In his closing remarks to the Supreme Court – several of whose judges appeared to be sleeping during proceedings – Oriol Junqueras said he was a man of peace with a “commitment to goodness”.

He said: “I have always avoided the bad policy that denies dialogue, negotiation and agreement, and I understand that it has transferred to you the responsibility to issue a ruling.

“I sincerely believe that the best for everything, for Catalonia, for Spain and for Europe, it would be to turn the question into the field of politics, good politics … in the field of dialogue, negotiation and agreement.”

Junqueras, who has been in jail with six other accused for more than 18 months, added: “The desire for dialogue, negotiation and agreement from respect for human rights and fundamental freedoms should never be a crime. All my books, articles, speeches, actions demonstrate the commitment that cannot be waived with kindness and respect for human dignity.”
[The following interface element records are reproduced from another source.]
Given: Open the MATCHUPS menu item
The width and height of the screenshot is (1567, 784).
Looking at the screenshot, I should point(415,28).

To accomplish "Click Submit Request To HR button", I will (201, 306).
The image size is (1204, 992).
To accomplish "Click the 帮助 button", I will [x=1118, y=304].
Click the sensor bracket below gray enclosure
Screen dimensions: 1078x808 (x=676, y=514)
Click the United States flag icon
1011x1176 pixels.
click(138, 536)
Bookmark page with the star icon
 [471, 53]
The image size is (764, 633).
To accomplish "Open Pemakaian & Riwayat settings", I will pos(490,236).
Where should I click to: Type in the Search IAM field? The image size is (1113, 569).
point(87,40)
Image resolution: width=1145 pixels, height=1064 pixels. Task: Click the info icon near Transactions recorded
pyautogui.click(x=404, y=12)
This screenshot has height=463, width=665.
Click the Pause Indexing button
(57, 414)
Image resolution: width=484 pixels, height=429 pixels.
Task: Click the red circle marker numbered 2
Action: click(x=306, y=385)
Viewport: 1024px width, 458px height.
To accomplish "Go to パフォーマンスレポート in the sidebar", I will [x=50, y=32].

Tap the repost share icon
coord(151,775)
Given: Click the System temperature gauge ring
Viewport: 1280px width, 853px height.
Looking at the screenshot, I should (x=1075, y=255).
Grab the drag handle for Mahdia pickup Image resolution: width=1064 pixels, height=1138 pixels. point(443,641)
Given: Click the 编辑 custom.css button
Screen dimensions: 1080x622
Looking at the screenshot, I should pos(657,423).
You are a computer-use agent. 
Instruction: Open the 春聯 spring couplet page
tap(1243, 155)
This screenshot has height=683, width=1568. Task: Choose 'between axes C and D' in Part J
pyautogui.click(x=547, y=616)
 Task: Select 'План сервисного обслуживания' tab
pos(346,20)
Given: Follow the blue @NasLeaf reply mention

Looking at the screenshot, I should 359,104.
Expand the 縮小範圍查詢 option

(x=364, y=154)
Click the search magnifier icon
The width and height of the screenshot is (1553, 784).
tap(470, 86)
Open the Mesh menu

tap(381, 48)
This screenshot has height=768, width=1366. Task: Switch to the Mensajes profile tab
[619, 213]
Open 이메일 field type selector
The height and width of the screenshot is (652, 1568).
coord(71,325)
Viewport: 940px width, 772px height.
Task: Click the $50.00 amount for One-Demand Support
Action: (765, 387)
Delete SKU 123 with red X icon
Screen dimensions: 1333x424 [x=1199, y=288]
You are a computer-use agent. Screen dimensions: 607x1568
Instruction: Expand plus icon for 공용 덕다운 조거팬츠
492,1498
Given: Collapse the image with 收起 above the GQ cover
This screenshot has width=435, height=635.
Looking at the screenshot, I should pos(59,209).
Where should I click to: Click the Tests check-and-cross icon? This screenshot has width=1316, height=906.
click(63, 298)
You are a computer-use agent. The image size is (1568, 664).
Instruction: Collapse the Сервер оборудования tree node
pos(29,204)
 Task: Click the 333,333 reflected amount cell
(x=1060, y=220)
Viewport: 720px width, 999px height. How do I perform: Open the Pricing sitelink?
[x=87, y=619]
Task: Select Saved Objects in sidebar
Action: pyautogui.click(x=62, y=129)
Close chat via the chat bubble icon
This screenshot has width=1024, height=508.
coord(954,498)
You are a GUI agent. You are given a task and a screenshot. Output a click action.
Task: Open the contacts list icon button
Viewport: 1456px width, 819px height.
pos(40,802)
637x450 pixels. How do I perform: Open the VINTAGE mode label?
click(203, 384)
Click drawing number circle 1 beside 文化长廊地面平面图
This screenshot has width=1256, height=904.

Jordi Cuixart, president of the grassroots, pro-indy group Omnium Cultural, reiterated the political nature of the trial.

He said: “The problem we have is civil obedience that allows refugees to die in the sea or allow a bailout while they are evicted.

“Civil obedience allows that we are accused by the extreme right and the Spanish government.

“In this trial we have not solved the bottom line. We are still obsessed with looking for an enemy.

“Some witnesses have not been able to express themselves normally. This is a political conflict and this is a political judgment. The first day we talked about the right to self-determination.”

Although the trial ended yesterday, the judges are not expected to give their verdicts until the autumn.